Kaynak metin –
----

ÇOĞAL, "A.B ÜLKELERİ BÜTÇENİN YÜZDE 37,8’İNİ TARIMA AYIRDI”

Eski Sendikacı, şu anda  tarım ile uğraş veren Engin Çoğal  görevi  süresince  meslek yaşamında toplumun yararını her zaman ön planda tuttuğunu,  bazıları üst yönetimde olarak geçen   sendikal yaşamının son bulması ve emikliliğin sırasından da şimdi  köyde  tarım kesimi ile iç içe yaşadığını onların sorunlarının ortağı olduğunu belirtti.

----

Ham veri –
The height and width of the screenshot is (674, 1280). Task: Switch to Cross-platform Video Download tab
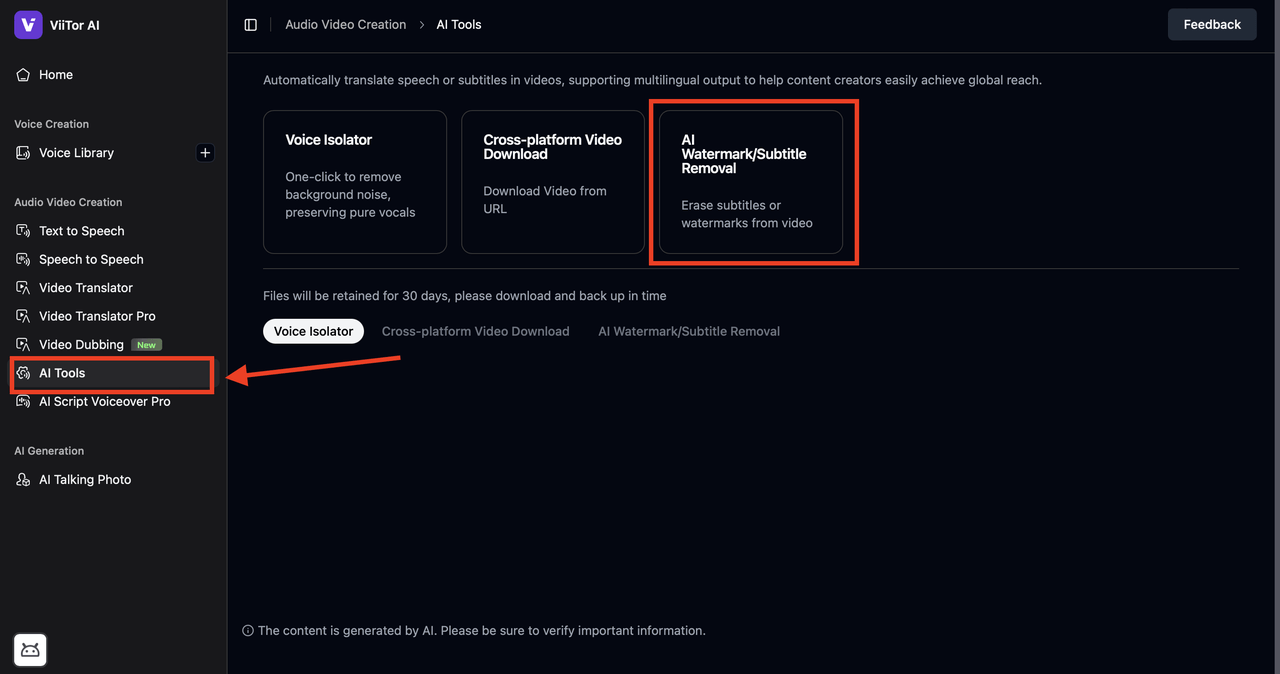(x=475, y=331)
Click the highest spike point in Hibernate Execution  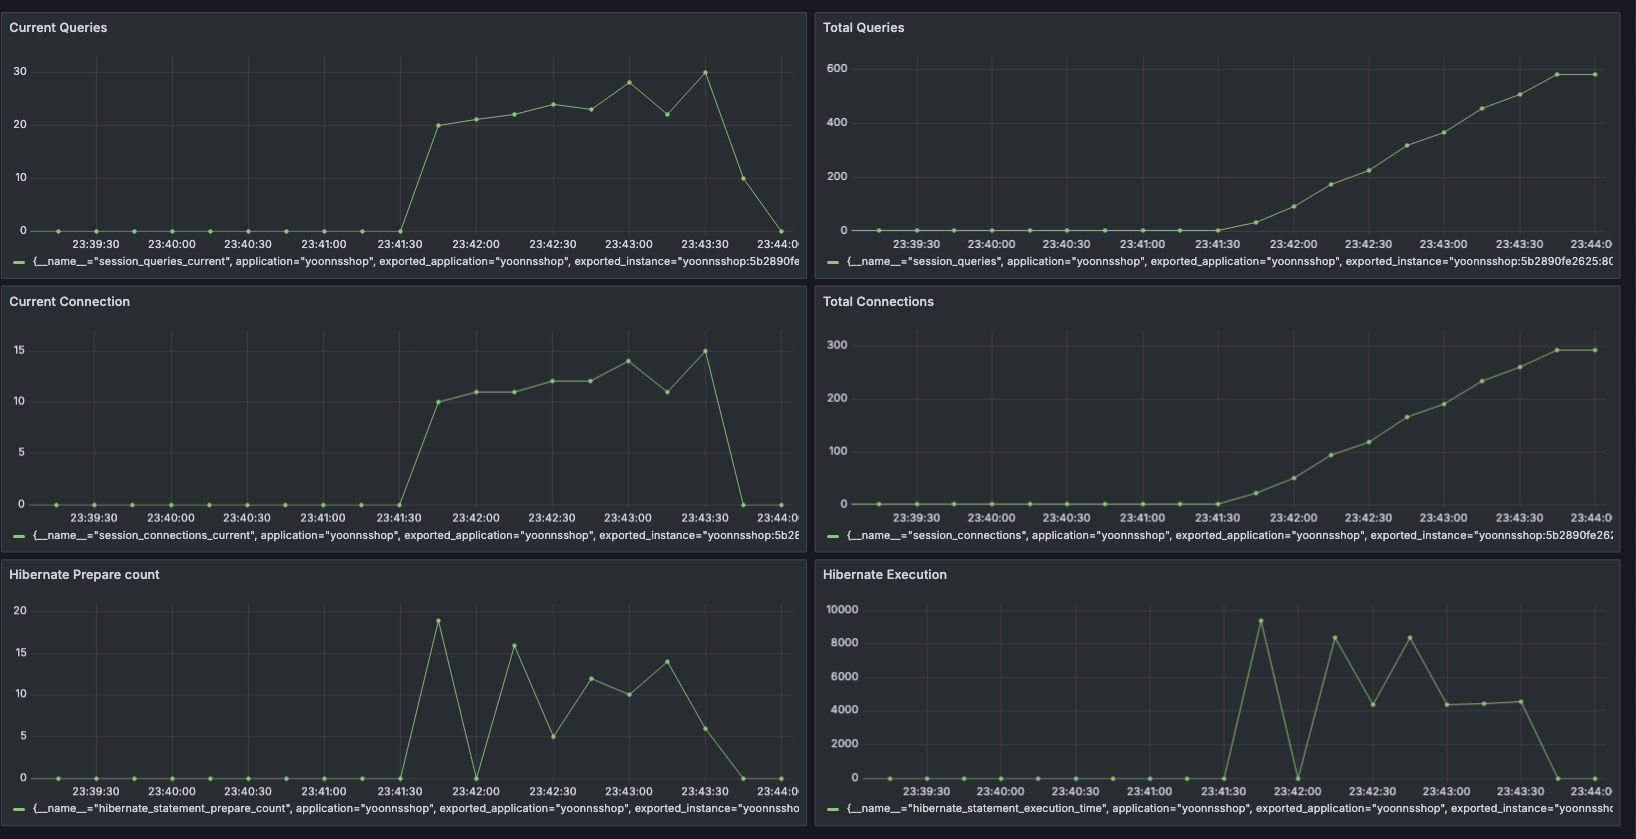[1261, 621]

----

Görev A – Engin Çoğal haberine göre aşağıdaki ifadelerin her biri doğru mu? Her birine evet ya da hayır deyin ve kararı belirleyen sözleri haberden aynen alıntılayın: (i) Engin Çoğal şu anda tarımla uğraşıyor. (ii) Engin Çoğal bugün şehirde yaşıyor. (iii) Başlığa göre AB ülkeleri bütçenin yüzde 37,8'ini tarıma ayırdı.
Görev B – Engin Çoğal haberini son cümlesinden sonra devam ettirin.

Yanıt A –
(i) Evet: "tarım ile uğraş veren Engin Çoğal"
(ii) Hayır: "köyde"
(iii) Evet: "BÜTÇENİN YÜZDE 37,8’İNİ TARIMA AYIRDI"

Yanıt B –
Çoğal, konu ile ilgili olarak şunları söyledi, “Şu anda çok sevdiğim öğretmenlik görevimden emekli olarak ayrıldım. Ben emekli olsam da her zaman eğitimciyim hayata o gözle bakıyorum.  Bu topluma yön verecek gençlerimizi aydınlatmak için  eğitimin her kademesinde mücadele verdim. Bunun dışında meslektaşlarımızın emek mücadelesinde de yer aldım. Edirne’de Eğitim İş kurulduktan sonra bu sendikanın sekreterlik görevini yaptım. Bunun ardından üyelerimiz tarafından daha profesyonel bir görev olan Eğitim İş Genel Merkezine Mali Sekreter olarak atandım.” Dedi.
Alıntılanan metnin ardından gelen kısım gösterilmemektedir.